Short problem: Copy the items from the line with "Politics (160, 370)" up to and including the last one, switching "Opinion" to "Editorials" and leaving everything else the same.

** start Exercise material **

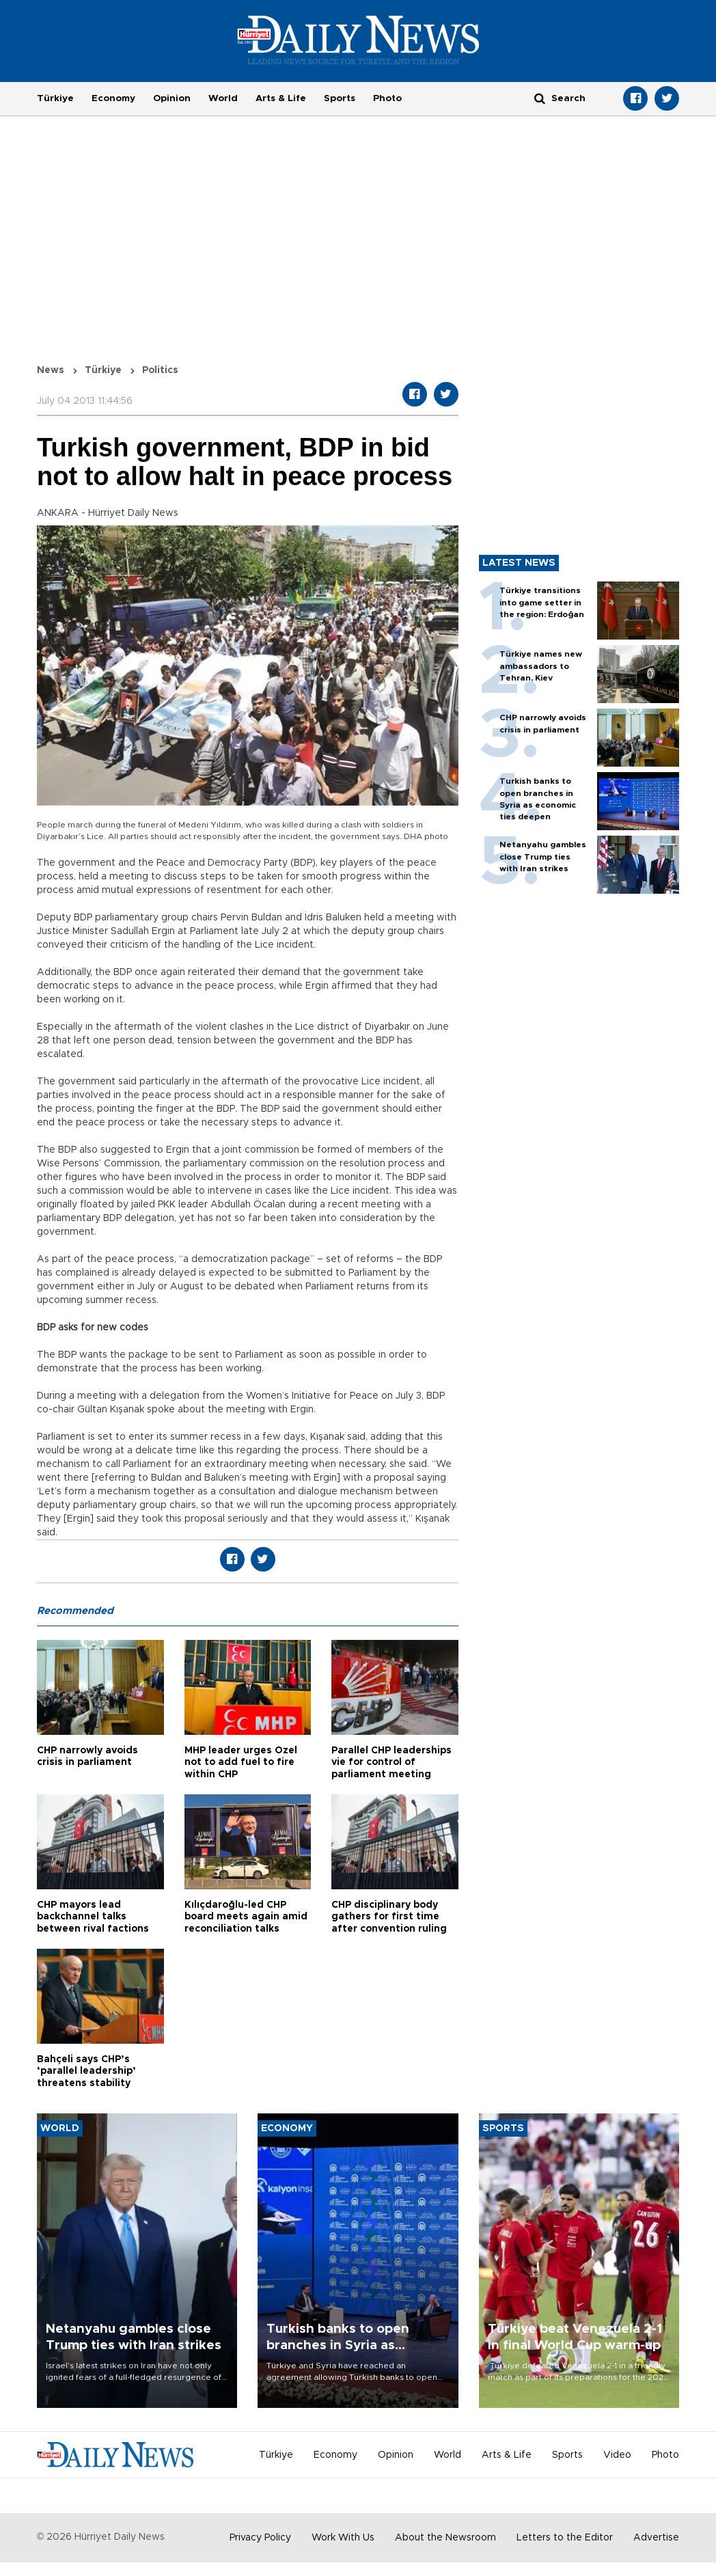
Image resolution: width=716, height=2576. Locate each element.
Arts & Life (281, 98)
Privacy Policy (260, 2538)
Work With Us (343, 2538)
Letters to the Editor (565, 2538)
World (223, 98)
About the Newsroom (445, 2538)
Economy (113, 98)
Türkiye (55, 98)
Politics (160, 370)
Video (617, 2455)
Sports (339, 98)
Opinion (172, 98)
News (50, 370)
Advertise (656, 2538)
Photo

** end Exercise material **

Solution below:
Politics (160, 370)
Video (617, 2455)
Sports (339, 98)
Editorials (172, 98)
News (50, 370)
Advertise (656, 2538)
Photo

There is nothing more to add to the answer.